The culinary culture of Izmir is like a colorful painting bearing the brushstrokes of many artists.
You will find in it Aegean and Greek elements as well as Sephardic and Orthodox contributions…
As much as the history of the city’s streets involves immigrants, Izmir’s cuisine too encompass the kitchens of these people. The only thing left to us, the Izmirians, is to enjoy this cultural festival risen of such an ethnical blending.
Jewish white bean stew, just like boyoz, is a gift given to us by our Sephardic brothers who were expelled from Spain and Portuguese in the late 15th century and took refuge in the Ottoman Empire. What is interesting about this dish is that it blends two different meals in one pot: white bean stew and stuffed grape leaves.
1.5 kg white beans
350 gr minced meat
6-7 dried hot peppers
1 tablespoon tomato paste
Throw the white beans in a bowl filled with water a night before. Boil them in a generous amount of water the next day, a process known in the Aegean region as eliminating the gas from the beans. Rinse and put them away. Sautee the onions with some olive oil. Add one tablespoon of tomato paste and cubed tomatoes and cook the mixture until the tomatoes lose their water.
Stuff lavishly the fresh (pickled if you can’t find fresh ones) grape leaves with a mixture prepared with minced meat, salt, black pepper and rice.
Grab a clay stew pot and spread its bottom with 1-2 tablespoons of onion-paste mixture. Throw 1/3 of the white beans into the pot to form a layer. Arrange the stuffed grape leaves on top of the white beans. Put the dried peppers on top of the grape leaves. Add the rest of the white beans. Add a drizzle of olive oil. Pour boiling water until above the white beans. Cover the pot with a heavy lid or put a heavy item on top of the lid so as not to allow the meal to spill over while cooking.

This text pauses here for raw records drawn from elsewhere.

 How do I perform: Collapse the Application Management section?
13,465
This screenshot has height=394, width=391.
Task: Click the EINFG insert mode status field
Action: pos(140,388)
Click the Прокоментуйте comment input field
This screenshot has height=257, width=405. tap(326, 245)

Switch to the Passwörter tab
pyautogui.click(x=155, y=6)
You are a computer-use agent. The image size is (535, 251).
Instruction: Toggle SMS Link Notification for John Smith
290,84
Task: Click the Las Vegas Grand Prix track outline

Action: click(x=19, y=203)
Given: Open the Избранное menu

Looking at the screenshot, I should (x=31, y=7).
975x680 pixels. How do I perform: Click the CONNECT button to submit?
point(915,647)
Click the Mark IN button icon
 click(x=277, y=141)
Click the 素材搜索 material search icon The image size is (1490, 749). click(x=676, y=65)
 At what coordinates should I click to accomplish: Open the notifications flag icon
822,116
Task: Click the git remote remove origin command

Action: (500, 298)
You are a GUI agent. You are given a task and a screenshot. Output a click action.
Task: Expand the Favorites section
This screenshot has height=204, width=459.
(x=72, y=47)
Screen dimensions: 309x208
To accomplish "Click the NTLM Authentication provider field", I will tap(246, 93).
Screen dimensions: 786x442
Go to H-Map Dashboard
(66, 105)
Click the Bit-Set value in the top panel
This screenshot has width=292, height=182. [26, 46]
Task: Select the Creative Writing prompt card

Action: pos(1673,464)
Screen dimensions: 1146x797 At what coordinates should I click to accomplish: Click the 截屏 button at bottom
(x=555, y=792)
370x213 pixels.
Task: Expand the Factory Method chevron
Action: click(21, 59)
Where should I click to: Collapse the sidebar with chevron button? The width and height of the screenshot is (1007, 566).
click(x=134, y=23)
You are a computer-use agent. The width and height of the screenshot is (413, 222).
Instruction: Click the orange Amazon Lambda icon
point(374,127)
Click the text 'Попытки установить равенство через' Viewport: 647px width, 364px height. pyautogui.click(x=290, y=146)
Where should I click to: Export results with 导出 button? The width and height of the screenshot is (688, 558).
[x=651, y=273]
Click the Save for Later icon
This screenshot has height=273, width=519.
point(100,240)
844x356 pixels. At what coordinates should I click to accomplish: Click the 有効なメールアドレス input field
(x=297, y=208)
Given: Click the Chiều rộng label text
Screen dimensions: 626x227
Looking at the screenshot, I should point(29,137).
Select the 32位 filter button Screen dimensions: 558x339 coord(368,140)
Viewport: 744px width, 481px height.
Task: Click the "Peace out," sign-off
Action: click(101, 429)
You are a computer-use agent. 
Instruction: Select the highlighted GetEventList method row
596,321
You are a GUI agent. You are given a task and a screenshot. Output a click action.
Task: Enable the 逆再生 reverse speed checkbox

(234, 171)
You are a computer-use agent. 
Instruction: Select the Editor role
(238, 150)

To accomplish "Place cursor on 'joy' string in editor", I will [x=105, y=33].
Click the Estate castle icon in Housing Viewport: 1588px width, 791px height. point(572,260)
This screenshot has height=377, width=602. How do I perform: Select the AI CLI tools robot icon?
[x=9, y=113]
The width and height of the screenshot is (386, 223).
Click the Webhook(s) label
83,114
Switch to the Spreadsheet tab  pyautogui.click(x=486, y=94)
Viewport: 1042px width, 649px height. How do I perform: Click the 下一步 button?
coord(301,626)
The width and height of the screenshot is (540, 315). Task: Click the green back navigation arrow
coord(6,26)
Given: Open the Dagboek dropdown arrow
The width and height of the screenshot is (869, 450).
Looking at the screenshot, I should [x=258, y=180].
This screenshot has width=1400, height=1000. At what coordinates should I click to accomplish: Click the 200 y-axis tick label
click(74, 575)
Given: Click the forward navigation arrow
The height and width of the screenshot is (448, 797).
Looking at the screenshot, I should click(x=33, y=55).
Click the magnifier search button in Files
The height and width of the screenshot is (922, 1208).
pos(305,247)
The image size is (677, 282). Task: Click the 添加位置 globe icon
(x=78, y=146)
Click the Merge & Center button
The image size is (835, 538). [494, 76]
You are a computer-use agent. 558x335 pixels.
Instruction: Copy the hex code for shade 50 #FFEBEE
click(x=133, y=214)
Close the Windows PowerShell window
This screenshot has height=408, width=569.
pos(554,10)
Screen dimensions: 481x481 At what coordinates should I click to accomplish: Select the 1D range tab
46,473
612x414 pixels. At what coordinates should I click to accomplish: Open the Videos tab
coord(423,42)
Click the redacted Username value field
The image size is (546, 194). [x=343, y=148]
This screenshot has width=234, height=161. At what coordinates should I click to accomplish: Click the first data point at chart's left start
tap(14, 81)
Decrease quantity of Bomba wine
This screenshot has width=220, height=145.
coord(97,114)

Although it is possible to cook the meal in 5 hours with a modern oven preheated in 200 degrees, I think the dish is best enjoyed after being cooked for 6-7 hours in a stone oven using wood. Of course, for both methods, the most important point is to lend an ear to the cooking meal while cooking and add some water in case it runs of water. In the end, enjoy the two meals featured in one dish at the same time…
Bon appétit and enjoy the taste of life!